→ **WHAT THE TASK ASKS**
Express every line of the records below as a Markdown table with the columns Row and Line. Number the rows in order and leave out blank lines.

→ **DATA SHOWN**
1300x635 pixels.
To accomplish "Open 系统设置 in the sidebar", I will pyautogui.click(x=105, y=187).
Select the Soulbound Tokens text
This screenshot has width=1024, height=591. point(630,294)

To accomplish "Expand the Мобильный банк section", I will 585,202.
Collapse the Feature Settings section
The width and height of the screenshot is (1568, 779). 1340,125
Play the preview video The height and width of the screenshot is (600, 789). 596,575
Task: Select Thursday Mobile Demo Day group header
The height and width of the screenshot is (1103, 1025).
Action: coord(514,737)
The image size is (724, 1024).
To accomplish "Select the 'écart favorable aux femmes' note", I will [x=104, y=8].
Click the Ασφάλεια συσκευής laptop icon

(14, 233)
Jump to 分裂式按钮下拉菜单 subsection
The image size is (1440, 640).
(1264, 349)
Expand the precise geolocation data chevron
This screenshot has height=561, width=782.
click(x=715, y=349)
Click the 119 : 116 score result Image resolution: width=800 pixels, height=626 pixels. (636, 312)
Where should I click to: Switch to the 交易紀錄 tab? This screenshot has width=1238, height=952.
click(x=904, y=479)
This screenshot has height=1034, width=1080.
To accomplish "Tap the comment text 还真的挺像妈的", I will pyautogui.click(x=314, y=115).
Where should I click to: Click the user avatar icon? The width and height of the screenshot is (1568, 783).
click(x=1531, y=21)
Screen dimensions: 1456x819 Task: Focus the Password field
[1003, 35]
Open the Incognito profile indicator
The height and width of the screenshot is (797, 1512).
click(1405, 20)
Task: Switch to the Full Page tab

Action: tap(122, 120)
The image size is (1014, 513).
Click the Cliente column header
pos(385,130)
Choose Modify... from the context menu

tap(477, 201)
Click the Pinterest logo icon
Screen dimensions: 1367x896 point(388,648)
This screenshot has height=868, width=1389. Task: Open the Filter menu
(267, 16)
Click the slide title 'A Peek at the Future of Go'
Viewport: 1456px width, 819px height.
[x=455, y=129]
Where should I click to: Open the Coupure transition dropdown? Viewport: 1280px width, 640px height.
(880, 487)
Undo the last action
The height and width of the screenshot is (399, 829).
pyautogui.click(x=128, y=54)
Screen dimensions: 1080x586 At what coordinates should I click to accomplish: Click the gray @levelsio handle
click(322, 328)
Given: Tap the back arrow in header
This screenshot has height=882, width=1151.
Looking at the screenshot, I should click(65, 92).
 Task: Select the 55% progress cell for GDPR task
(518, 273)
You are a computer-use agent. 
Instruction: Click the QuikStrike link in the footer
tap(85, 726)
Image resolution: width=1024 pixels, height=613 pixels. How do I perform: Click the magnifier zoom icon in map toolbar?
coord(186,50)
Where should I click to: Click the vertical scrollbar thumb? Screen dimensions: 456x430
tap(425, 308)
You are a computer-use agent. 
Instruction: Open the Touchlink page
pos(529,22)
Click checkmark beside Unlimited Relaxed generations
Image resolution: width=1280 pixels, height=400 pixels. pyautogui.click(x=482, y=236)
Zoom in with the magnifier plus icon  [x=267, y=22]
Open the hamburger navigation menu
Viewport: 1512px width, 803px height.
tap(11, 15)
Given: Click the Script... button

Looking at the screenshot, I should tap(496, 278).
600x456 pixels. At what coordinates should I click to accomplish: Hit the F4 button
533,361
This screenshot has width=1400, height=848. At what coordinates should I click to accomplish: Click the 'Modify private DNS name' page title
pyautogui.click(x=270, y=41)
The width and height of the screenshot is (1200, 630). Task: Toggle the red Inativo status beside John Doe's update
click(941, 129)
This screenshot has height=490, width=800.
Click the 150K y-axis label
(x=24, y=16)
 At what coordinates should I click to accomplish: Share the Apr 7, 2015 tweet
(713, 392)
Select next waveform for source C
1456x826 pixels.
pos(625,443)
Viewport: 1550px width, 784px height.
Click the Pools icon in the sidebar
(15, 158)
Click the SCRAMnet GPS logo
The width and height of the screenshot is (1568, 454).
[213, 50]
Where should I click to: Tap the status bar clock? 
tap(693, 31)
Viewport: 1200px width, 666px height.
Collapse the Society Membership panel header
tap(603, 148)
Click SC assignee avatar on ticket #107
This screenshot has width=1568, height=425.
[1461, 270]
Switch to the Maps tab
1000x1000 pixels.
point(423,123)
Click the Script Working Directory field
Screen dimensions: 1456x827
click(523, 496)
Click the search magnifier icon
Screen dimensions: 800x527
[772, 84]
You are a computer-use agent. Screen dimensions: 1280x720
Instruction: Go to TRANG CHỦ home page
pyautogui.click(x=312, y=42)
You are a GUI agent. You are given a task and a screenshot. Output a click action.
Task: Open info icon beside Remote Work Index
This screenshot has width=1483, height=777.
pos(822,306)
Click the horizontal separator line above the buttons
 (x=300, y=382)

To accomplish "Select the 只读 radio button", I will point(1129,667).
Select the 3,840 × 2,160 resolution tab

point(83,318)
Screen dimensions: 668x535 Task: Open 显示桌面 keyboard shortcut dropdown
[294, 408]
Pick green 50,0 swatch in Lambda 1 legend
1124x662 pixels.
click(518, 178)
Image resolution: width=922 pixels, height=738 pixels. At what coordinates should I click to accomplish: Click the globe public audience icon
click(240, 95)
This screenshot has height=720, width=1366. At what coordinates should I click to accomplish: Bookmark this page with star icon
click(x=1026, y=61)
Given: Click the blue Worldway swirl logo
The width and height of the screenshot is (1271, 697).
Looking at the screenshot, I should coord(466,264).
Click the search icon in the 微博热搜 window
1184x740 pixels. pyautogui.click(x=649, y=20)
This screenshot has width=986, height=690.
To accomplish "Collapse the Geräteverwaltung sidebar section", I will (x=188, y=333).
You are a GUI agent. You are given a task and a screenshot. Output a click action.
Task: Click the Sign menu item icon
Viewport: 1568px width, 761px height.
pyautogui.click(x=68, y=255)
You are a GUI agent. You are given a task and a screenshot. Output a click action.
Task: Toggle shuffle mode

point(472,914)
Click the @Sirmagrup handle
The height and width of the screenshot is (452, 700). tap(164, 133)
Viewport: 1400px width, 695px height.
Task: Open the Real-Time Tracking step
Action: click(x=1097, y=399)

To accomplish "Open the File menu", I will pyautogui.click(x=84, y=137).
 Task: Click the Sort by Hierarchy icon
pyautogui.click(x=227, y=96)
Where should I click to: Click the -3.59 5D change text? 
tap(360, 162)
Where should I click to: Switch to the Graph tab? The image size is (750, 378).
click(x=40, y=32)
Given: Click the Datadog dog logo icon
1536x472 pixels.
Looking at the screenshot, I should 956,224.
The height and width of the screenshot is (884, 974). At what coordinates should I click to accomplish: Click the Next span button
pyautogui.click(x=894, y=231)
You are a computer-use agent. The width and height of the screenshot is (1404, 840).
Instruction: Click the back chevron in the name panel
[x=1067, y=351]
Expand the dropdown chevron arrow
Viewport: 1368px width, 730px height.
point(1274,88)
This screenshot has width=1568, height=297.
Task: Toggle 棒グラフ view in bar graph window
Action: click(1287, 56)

→ **OUTPUT OF THE TASK**
| Row | Line |
|---|---|
| 1 | 1300x635 pixels. |
| 2 | To accomplish "Open 系统设置 in the sidebar", I will pyautogui.click(x=105, y=187). |
| 3 | Select the Soulbound Tokens text |
| 4 | This screenshot has width=1024, height=591. point(630,294) |
| 5 | To accomplish "Expand the Мобильный банк section", I will 585,202. |
| 6 | Collapse the Feature Settings section |
| 7 | The width and height of the screenshot is (1568, 779). 1340,125 |
| 8 | Play the preview video The height and width of the screenshot is (600, 789). 596,575 |
| 9 | Task: Select Thursday Mobile Demo Day group header |
| 10 | The height and width of the screenshot is (1103, 1025). |
| 11 | Action: coord(514,737) |
| 12 | The image size is (724, 1024). |
| 13 | To accomplish "Select the 'écart favorable aux femmes' note", I will [x=104, y=8]. |
| 14 | Click the Ασφάλεια συσκευής laptop icon |
| 15 | (14, 233) |
| 16 | Jump to 分裂式按钮下拉菜单 subsection |
| 17 | The image size is (1440, 640). |
| 18 | (1264, 349) |
| 19 | Expand the precise geolocation data chevron |
| 20 | This screenshot has height=561, width=782. |
| 21 | click(x=715, y=349) |
| 22 | Click the 119 : 116 score result Image resolution: width=800 pixels, height=626 pixels. (636, 312) |
| 23 | Where should I click to: Switch to the 交易紀錄 tab? This screenshot has width=1238, height=952. |
| 24 | click(x=904, y=479) |
| 25 | This screenshot has height=1034, width=1080. |
| 26 | To accomplish "Tap the comment text 还真的挺像妈的", I will pyautogui.click(x=314, y=115). |
| 27 | Where should I click to: Click the user avatar icon? The width and height of the screenshot is (1568, 783). |
| 28 | click(x=1531, y=21) |
| 29 | Screen dimensions: 1456x819 Task: Focus the Password field |
| 30 | [1003, 35] |
| 31 | Open the Incognito profile indicator |
| 32 | The height and width of the screenshot is (797, 1512). |
| 33 | click(1405, 20) |
| 34 | Task: Switch to the Full Page tab |
| 35 | Action: tap(122, 120) |
| 36 | The image size is (1014, 513). |
| 37 | Click the Cliente column header |
| 38 | pos(385,130) |
| 39 | Choose Modify... from the context menu |
| 40 | tap(477, 201) |
| 41 | Click the Pinterest logo icon |
| 42 | Screen dimensions: 1367x896 point(388,648) |
| 43 | This screenshot has height=868, width=1389. Task: Open the Filter menu |
| 44 | (267, 16) |
| 45 | Click the slide title 'A Peek at the Future of Go' |
| 46 | Viewport: 1456px width, 819px height. |
| 47 | [x=455, y=129] |
| 48 | Where should I click to: Open the Coupure transition dropdown? Viewport: 1280px width, 640px height. |
| 49 | (880, 487) |
| 50 | Undo the last action |
| 51 | The height and width of the screenshot is (399, 829). |
| 52 | pyautogui.click(x=128, y=54) |
| 53 | Screen dimensions: 1080x586 At what coordinates should I click to accomplish: Click the gray @levelsio handle |
| 54 | click(322, 328) |
| 55 | Given: Tap the back arrow in header |
| 56 | This screenshot has height=882, width=1151. |
| 57 | Looking at the screenshot, I should click(65, 92). |
| 58 |  Task: Select the 55% progress cell for GDPR task |
| 59 | (518, 273) |
| 60 | You are a computer-use agent.  |
| 61 | Instruction: Click the QuikStrike link in the footer |
| 62 | tap(85, 726) |
| 63 | Image resolution: width=1024 pixels, height=613 pixels. How do I perform: Click the magnifier zoom icon in map toolbar? |
| 64 | coord(186,50) |
| 65 | Where should I click to: Click the vertical scrollbar thumb? Screen dimensions: 456x430 |
| 66 | tap(425, 308) |
| 67 | You are a computer-use agent.  |
| 68 | Instruction: Open the Touchlink page |
| 69 | pos(529,22) |
| 70 | Click checkmark beside Unlimited Relaxed generations |
| 71 | Image resolution: width=1280 pixels, height=400 pixels. pyautogui.click(x=482, y=236) |
| 72 | Zoom in with the magnifier plus icon  [x=267, y=22] |
| 73 | Open the hamburger navigation menu |
| 74 | Viewport: 1512px width, 803px height. |
| 75 | tap(11, 15) |
| 76 | Given: Click the Script... button |
| 77 | Looking at the screenshot, I should tap(496, 278). |
| 78 | 600x456 pixels. At what coordinates should I click to accomplish: Hit the F4 button |
| 79 | 533,361 |
| 80 | This screenshot has width=1400, height=848. At what coordinates should I click to accomplish: Click the 'Modify private DNS name' page title |
| 81 | pyautogui.click(x=270, y=41) |
| 82 | The width and height of the screenshot is (1200, 630). Task: Toggle the red Inativo status beside John Doe's update |
| 83 | click(941, 129) |
| 84 | This screenshot has height=490, width=800. |
| 85 | Click the 150K y-axis label |
| 86 | (x=24, y=16) |
| 87 |  At what coordinates should I click to accomplish: Share the Apr 7, 2015 tweet |
| 88 | (713, 392) |
| 89 | Select next waveform for source C |
| 90 | 1456x826 pixels. |
| 91 | pos(625,443) |
| 92 | Viewport: 1550px width, 784px height. |
| 93 | Click the Pools icon in the sidebar |
| 94 | (15, 158) |
| 95 | Click the SCRAMnet GPS logo |
| 96 | The width and height of the screenshot is (1568, 454). |
| 97 | [213, 50] |
| 98 | Where should I click to: Tap the status bar clock?  |
| 99 | tap(693, 31) |
| 100 | Viewport: 1200px width, 666px height. |
| 101 | Collapse the Society Membership panel header |
| 102 | tap(603, 148) |
| 103 | Click SC assignee avatar on ticket #107 |
| 104 | This screenshot has width=1568, height=425. |
| 105 | [1461, 270] |
| 106 | Switch to the Maps tab |
| 107 | 1000x1000 pixels. |
| 108 | point(423,123) |
| 109 | Click the Script Working Directory field |
| 110 | Screen dimensions: 1456x827 |
| 111 | click(523, 496) |
| 112 | Click the search magnifier icon |
| 113 | Screen dimensions: 800x527 |
| 114 | [772, 84] |
| 115 | You are a computer-use agent. Screen dimensions: 1280x720 |
| 116 | Instruction: Go to TRANG CHỦ home page |
| 117 | pyautogui.click(x=312, y=42) |
| 118 | You are a GUI agent. You are given a task and a screenshot. Output a click action. |
| 119 | Task: Open info icon beside Remote Work Index |
| 120 | This screenshot has width=1483, height=777. |
| 121 | pos(822,306) |
| 122 | Click the horizontal separator line above the buttons |
| 123 |  (x=300, y=382) |
| 124 | To accomplish "Select the 只读 radio button", I will point(1129,667). |
| 125 | Select the 3,840 × 2,160 resolution tab |
| 126 | point(83,318) |
| 127 | Screen dimensions: 668x535 Task: Open 显示桌面 keyboard shortcut dropdown |
| 128 | [294, 408] |
| 129 | Pick green 50,0 swatch in Lambda 1 legend |
| 130 | 1124x662 pixels. |
| 131 | click(518, 178) |
| 132 | Image resolution: width=922 pixels, height=738 pixels. At what coordinates should I click to accomplish: Click the globe public audience icon |
| 133 | click(240, 95) |
| 134 | This screenshot has height=720, width=1366. At what coordinates should I click to accomplish: Bookmark this page with star icon |
| 135 | click(x=1026, y=61) |
| 136 | Given: Click the blue Worldway swirl logo |
| 137 | The width and height of the screenshot is (1271, 697). |
| 138 | Looking at the screenshot, I should coord(466,264). |
| 139 | Click the search icon in the 微博热搜 window |
| 140 | 1184x740 pixels. pyautogui.click(x=649, y=20) |
| 141 | This screenshot has width=986, height=690. |
| 142 | To accomplish "Collapse the Geräteverwaltung sidebar section", I will (x=188, y=333). |
| 143 | You are a GUI agent. You are given a task and a screenshot. Output a click action. |
| 144 | Task: Click the Sign menu item icon |
| 145 | Viewport: 1568px width, 761px height. |
| 146 | pyautogui.click(x=68, y=255) |
| 147 | You are a GUI agent. You are given a task and a screenshot. Output a click action. |
| 148 | Task: Toggle shuffle mode |
| 149 | point(472,914) |
| 150 | Click the @Sirmagrup handle |
| 151 | The height and width of the screenshot is (452, 700). tap(164, 133) |
| 152 | Viewport: 1400px width, 695px height. |
| 153 | Task: Open the Real-Time Tracking step |
| 154 | Action: click(x=1097, y=399) |
| 155 | To accomplish "Open the File menu", I will pyautogui.click(x=84, y=137). |
| 156 |  Task: Click the Sort by Hierarchy icon |
| 157 | pyautogui.click(x=227, y=96) |
| 158 | Where should I click to: Click the -3.59 5D change text?  |
| 159 | tap(360, 162) |
| 160 | Where should I click to: Switch to the Graph tab? The image size is (750, 378). |
| 161 | click(x=40, y=32) |
| 162 | Given: Click the Datadog dog logo icon |
| 163 | 1536x472 pixels. |
| 164 | Looking at the screenshot, I should 956,224. |
| 165 | The height and width of the screenshot is (884, 974). At what coordinates should I click to accomplish: Click the Next span button |
| 166 | pyautogui.click(x=894, y=231) |
| 167 | You are a computer-use agent. The width and height of the screenshot is (1404, 840). |
| 168 | Instruction: Click the back chevron in the name panel |
| 169 | [x=1067, y=351] |
| 170 | Expand the dropdown chevron arrow |
| 171 | Viewport: 1368px width, 730px height. |
| 172 | point(1274,88) |
| 173 | This screenshot has width=1568, height=297. |
| 174 | Task: Toggle 棒グラフ view in bar graph window |
| 175 | Action: click(1287, 56) |